The deciphered cables indicated that the Soviet Union had recruited informants in most U.S. government and military agencies at all levels, and they mentioned several hundred U.S. citizens or resident aliens (almost always by code name) who were involved with the Soviet Union in some capacity.

The task of deciphering the original messages continued slowly, on and off, until 1980. During the McCarthy years, the FBI and CIA used the Venona decryptions to identify new spies, to corroborate existing information gained from prominent Communist defectors like Elizabeth Bentley and Whittaker Chambers, and to confirm the guilt of atomic spies such as Klaus Fuchs and Julius Rosenberg.

It is arguable, however, that the method of deciphering the messages meant that their revelations were potentially circular: the cryptographers sometimes used as a working hypothesis an identification of the real person behind the code name that had been fed to them by other intelligence agencies, which then in turn used the partially decrypted messages as confirmation of their suspicions about a particular individual. In many cases, the association of a code name with a particular individual remains speculative or unknown.

Nevertheless, in combination with the partial opening up of the Soviet archives after 1991, the Venona cables offer the possibility of significant new interpretations of the emergence of the cold war, placing it much earlier than commonly thought.

The project remained secret until 1995, as U.S. intelligence agencies insisted that it was more important not to reveal how successful it had been in cracking Soviet codes. There was also a recognition that the cables would be ruled as hearsay and hence inadmissible as evidence in a court of law, so their release would not have been of immediate use.

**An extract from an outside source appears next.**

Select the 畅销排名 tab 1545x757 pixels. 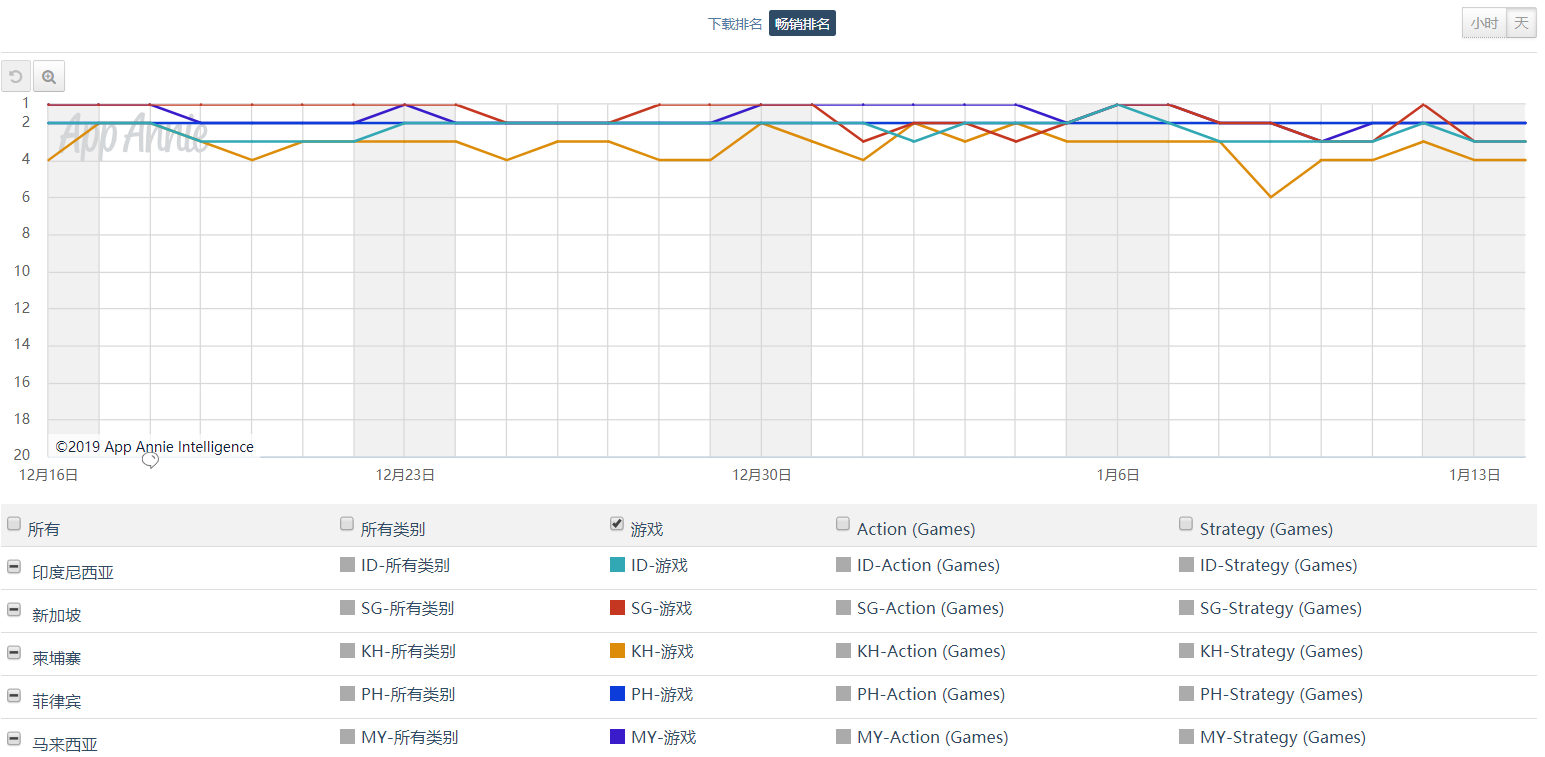pos(802,24)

Some commentators (Moynihan) have argued recently that this continuing secrecy was a mistake, as the Venona Project would have clarified a lot of the muddied water about Communist infiltration during the cold war, allowing the American people to have a clearer picture of the extent of Soviet espionage based on fact rather than rumor and paranoia.

While the Venona documents would have been taken to confirm, for example, that Julius Rosenberg was indeed guilty of passing on atomic secrets, they would also have demonstrated that Dean Acheson (secretary of state in the Truman administration) was not the Communist conspirator that Senator Joseph McCarthy accused him of being.